Jon Brodkin, Ars Technica:

Verizon Wireless will start throttling video streams to resolutions as low as 480p on smartphones this week. Most data plans will get 720p video on smartphones, but customers won’t have any option to completely un-throttle video.

1080p will be the highest resolution provided on tablets, effectively ruling out 4K video on Verizon’s mobile network. Anything identified as a video will not be given more than 10Mbps worth of bandwidth. This limit will affect mobile hotspot usage as well.

Verizon started selling unlimited smartphone data plans in February of this year, and the carrier said at the time that it would deliver video to customers at the same resolution used by streaming video companies. “We deliver whatever the content provider gives us. We don’t manipulate the data,” Verizon told Ars in February.

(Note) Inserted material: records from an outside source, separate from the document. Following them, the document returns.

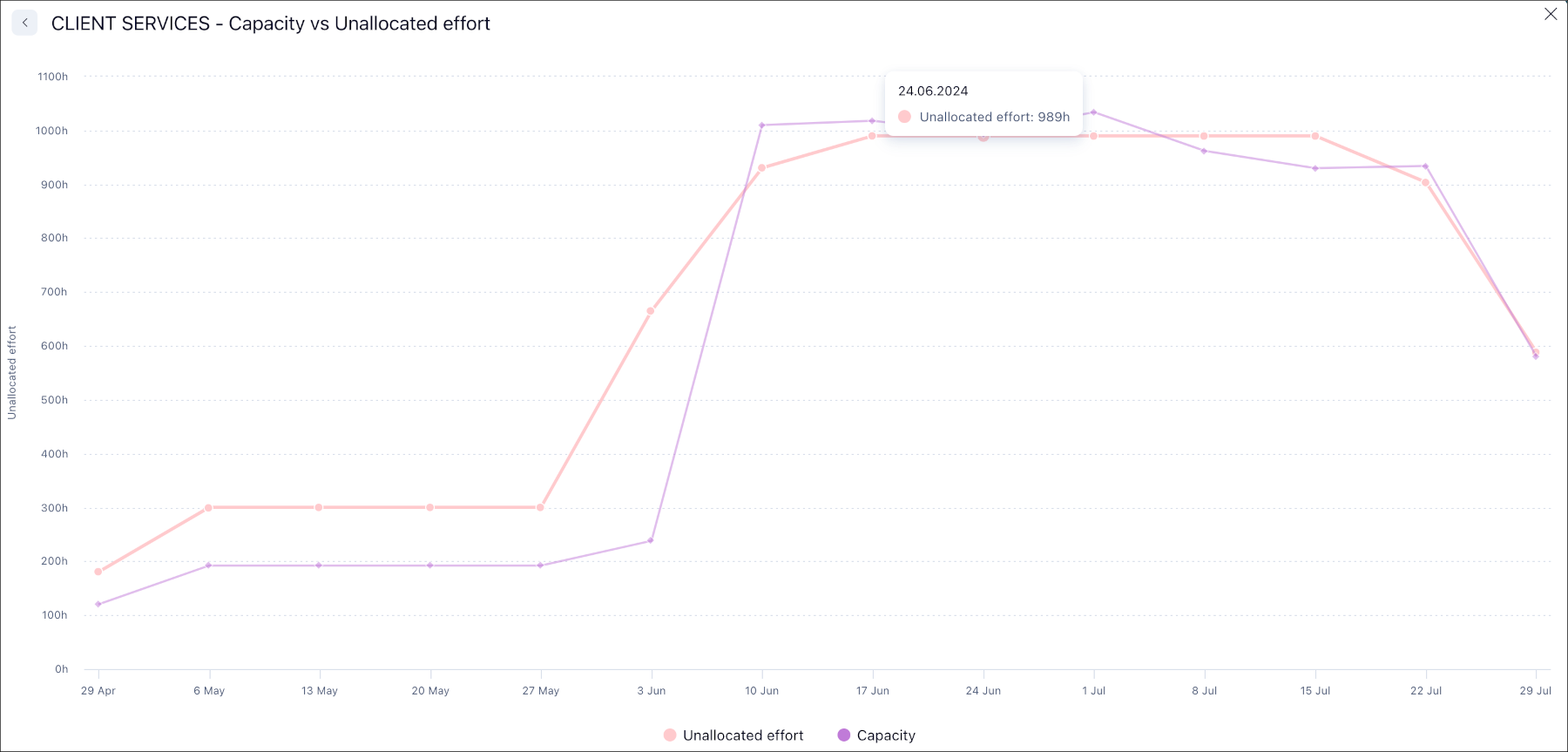Select the 1 Jul capacity peak data point
The width and height of the screenshot is (1568, 752).
(x=1094, y=112)
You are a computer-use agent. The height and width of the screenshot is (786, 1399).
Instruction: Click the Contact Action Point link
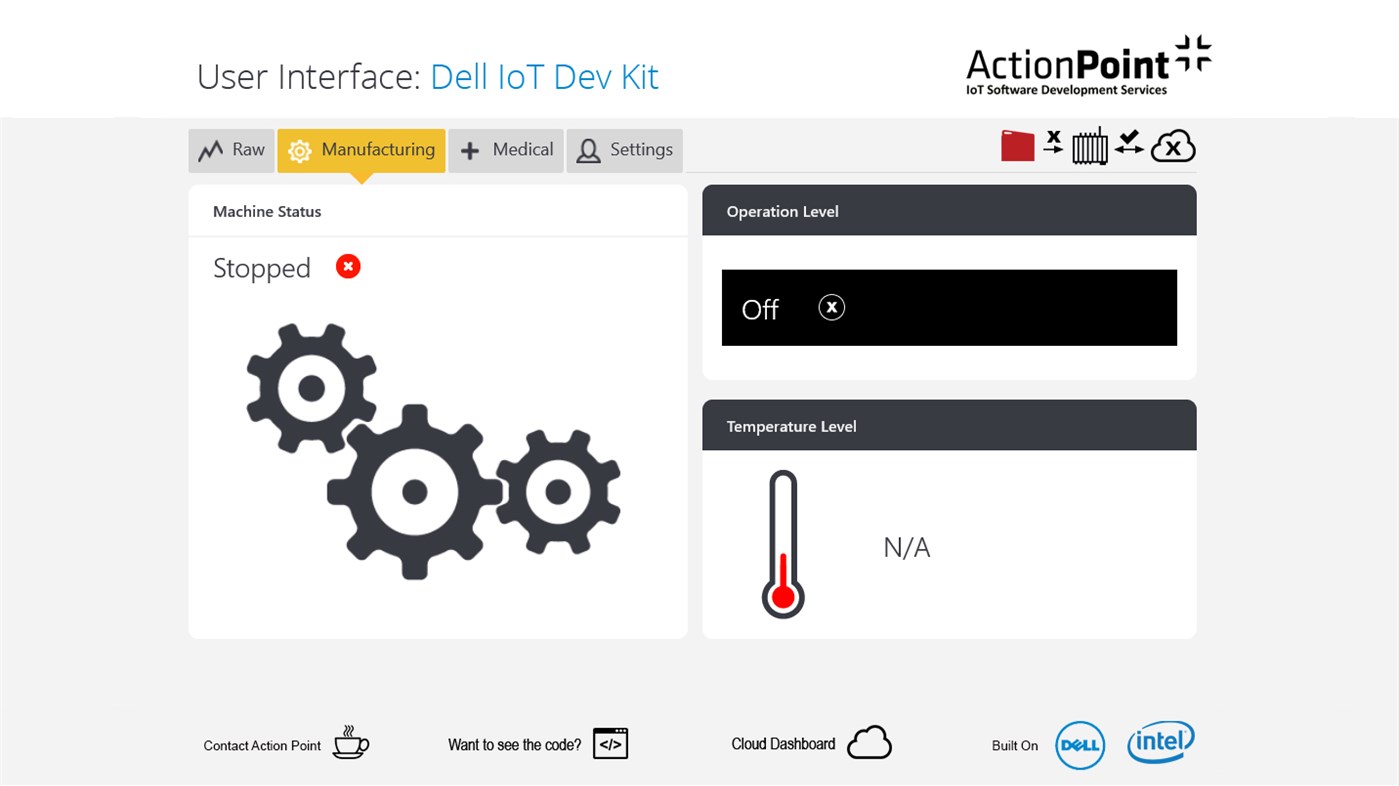261,745
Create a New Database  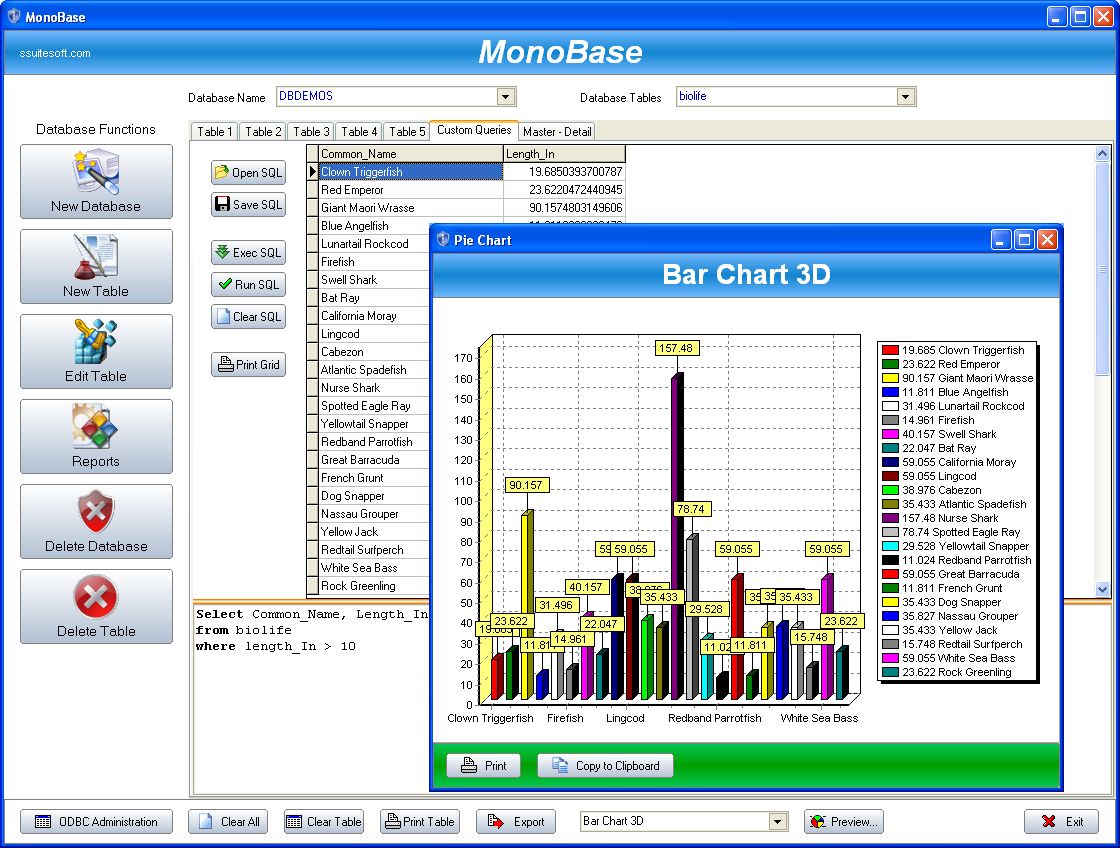pyautogui.click(x=95, y=182)
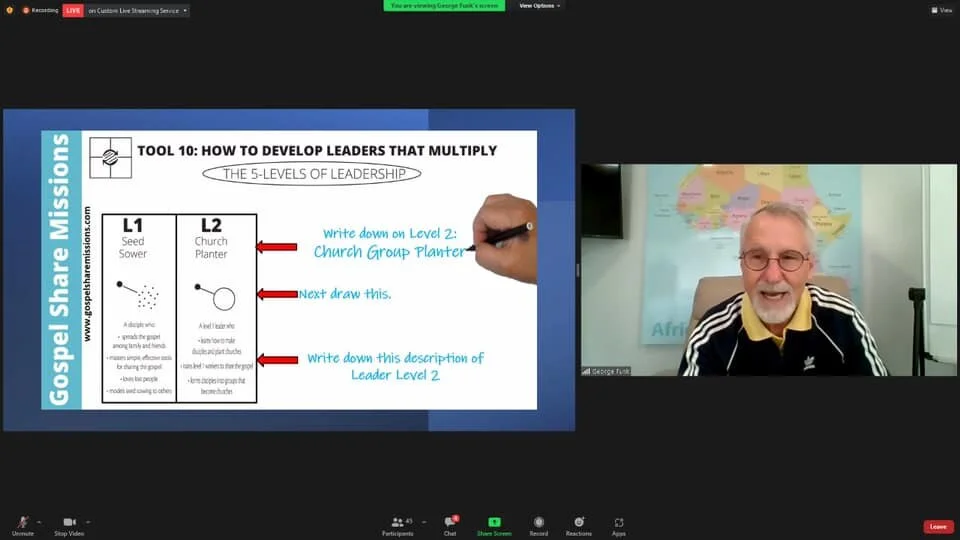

A brief aside: regular readers will be aware of how much I adore the strenuous euphemisms and clear contradictions that PR departments use for announcements like these. Verizon’s press release is actually titled “Verizon Unlimited”, the word “unlimited” is used twenty-two times, and the release contains a reference to business customers using jet packs without worrying about data costs — last I checked, jet packs are actually fairly bandwidth-friendly.

I think this is silly. Video is data just like anything else. Yes, it requires a much more robust network, but that’s something Verizon should have arguably been building out anyway. At the very least, this should not be billed as “unlimited”, when that’s clearly untrue.